To learn, you must love discipline; it is stupid to hate correction. (Proverbs 12:1)
As a student in school, we received grades or 'marks'. Those papers were returned with positive 'scores' or some negative ones depending on how the teacher noted your work. The goal of a positive grade was to give credit where credit was due. The goal of any negative grade was always to encourage the student to do better the next time. In other words, to correct what was done wrong, learning from it as you did. Those grades were a bit of 'discipline' designed to get us 'motivated' to do better.
When God corrects us, he isn't trying to point out what we did wrong. He is attempting to get us to see we can do better if we embrace what he is trying to teach us. The teacher in the classroom doesn't want the student to fail. The teacher wants the student to learn to love the lesson and get something out of it they can use throughout their life's journey.

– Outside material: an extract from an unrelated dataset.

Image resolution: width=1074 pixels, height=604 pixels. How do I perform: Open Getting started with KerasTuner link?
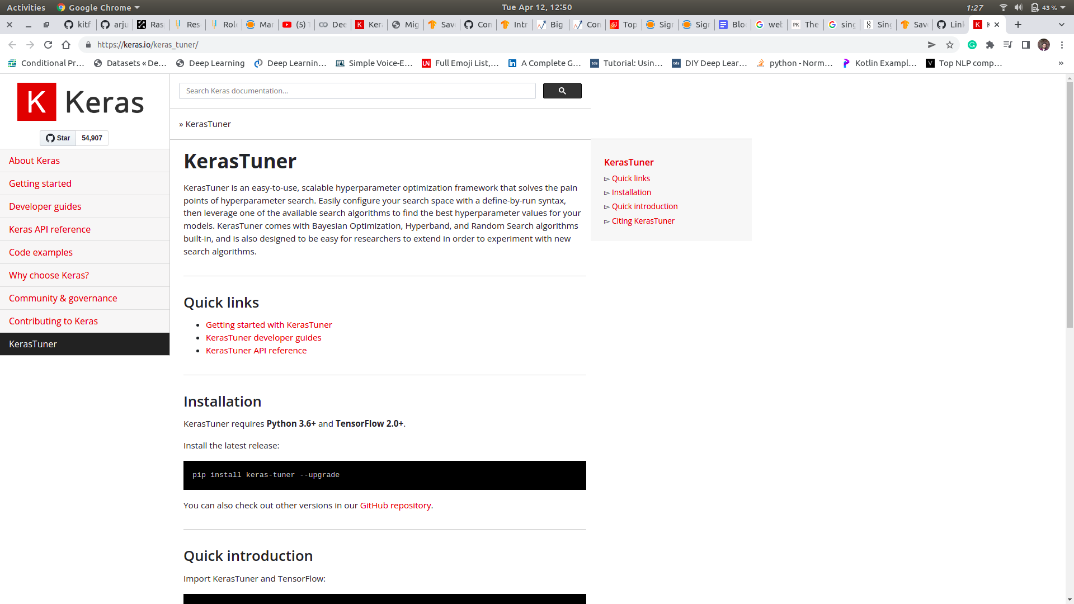(x=269, y=324)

Why would God be any different in his lessons?
He wants us to get something out of each correction. Why? He wants us to take the 'lesson learned' with us along our path for the next time we need to put it into practice. No lesson is ever of value until it is put into practice. We learned a lot of math in school, but the most common of addition and subtraction are the ones we actually 'use' in life. We might not use all those theorems we learned in geometry, but we do know if we want to double a recipe, we multiply everything by two.
To learn - that is the real goal of all correction. Love discipline - that seems like an oxymoron to some, but if we want our actions to actually change, we need to learn to love it. It is the most important action required for change. Embracing correction is the step that takes the lesson to the level we can actually use it time and time again. Just sayin!